I'm doing something silly. Help me and point it out. --PeterMerel

For example (check page source to correct formatting due to the WikiBackslashBug...):

 a - 2 - b
  \     / \ 
   1   4   3
    \ /     \ 
     c - 2 - d
gives the weighted connectivity matrix M1:

    a      b      c      d
 a  *      2      1      *
 b  2      *      4      3
 c  1      4      *      2
 d  *      3      2      *
M2:

    a      b      c      d

a * 5(acb) 6(abc) 3(acd) b 5 * 3(bac) 6(bcd) c 6 3 * 7(cbd) d 3 3 7 *
M3:

   a      b       c      d
 a *      6(acdb) *      8(abcd)
 b 6      *       *      5(bacd)
 c *      *       *      6(cabd)
 d 8      5       6      *
And the TSP here is bacd, length 5, in a bit less than N^3 trials. Or dcab, natch. Each matrix is just generated from the previous one by adding the minimum necessary to include one extra city in the previous minimum tour. This algorithm would work the same with a directed graph too. So where's the kaboom? -- Stupidly Pete.

Pete, you apply the algorithm N-1 times (or a fixed number of times) therefore you'll think you'll discover a fixed length path (in this case that would be N, as far as I can understand). You assume that the travelling salesman will never do loops (coming back to the same city). Or the poor salesman may occasionally wander off from a city on a dirt country road to reach a remote isolated village to sell his goods the villagers only to come back to the same city to continue the journey, because there's no place to go from that village other than the only town that the village is connected to. (YouCantGetThereFromHere). In other words you tacitly assume that your graph is so wonderfully connected that no loops will ever be necessary.

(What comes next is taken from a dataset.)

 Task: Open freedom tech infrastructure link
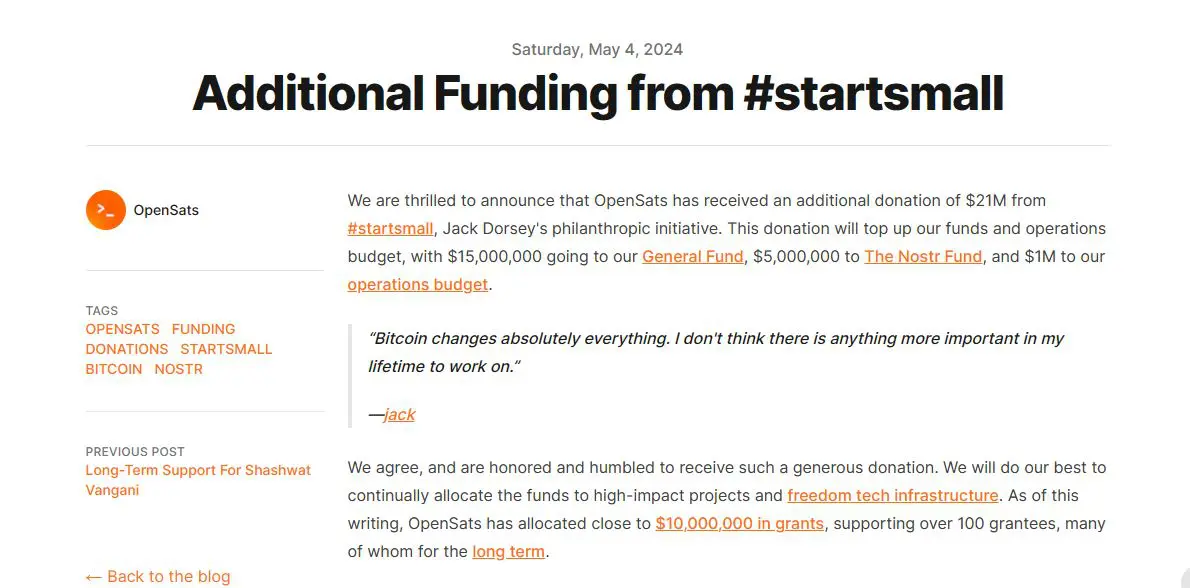pos(892,495)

In less metaphoric terms, try to apply your algorithm to a less connected graph, maybe something like a tree. See how it goes. Here's your Christmas tree:

       a 
      /|\ 
     2 1 3
    /  |  \ 
   b   c   d
From wherever you start you have to visit "a" twice. -- Costin

Quite right Costin, and more generally I woke up realizing that what I described is strictly a HillClimbing algorithm. Lots and lots of ways of fooling it! -- Pete

I've been around this loads of times (this and the four colour theorem). The classic torture test is a bunch of cities on an equal grid e.g. a triangular grid. It isn't hard to see that there is no local information that can help you, therefore there cannot be a local or semi-local algorithm. Thus all combinations may have to be visited. --RichardHenderson.

I have a problem with the above example, which is that taking care of peninsulas is easy and doesn't negate his method. A simple algorithm could "trim" the above tree, as any peninsula is only solvable in one way. In other words, the trimmer would shave off everything but a, at which point the other algorithm could take over. Also also, this method above is called "adjacency matrices," and you can find the path-length-two matrix by squaring the path-length-one matrix; three - cubing; etc.


Cheating way:

1. Create an O(n!) reference solution and generate some moderately-sized problems, and/or use a generator to create problems with known answers.

2. Generate an initial program.

3. Apply each program to the problems.

   * If wrong answer: dead.

* If right answer: record steps taken.

4. Algorithms which took fewer steps are copied more times than algorithms without.

5. For each copy, go through code and roll dice to determine if code should be mutated, and how.

6. Goto 3 if(!bored)

7. /* bored now */ examine most-common algos.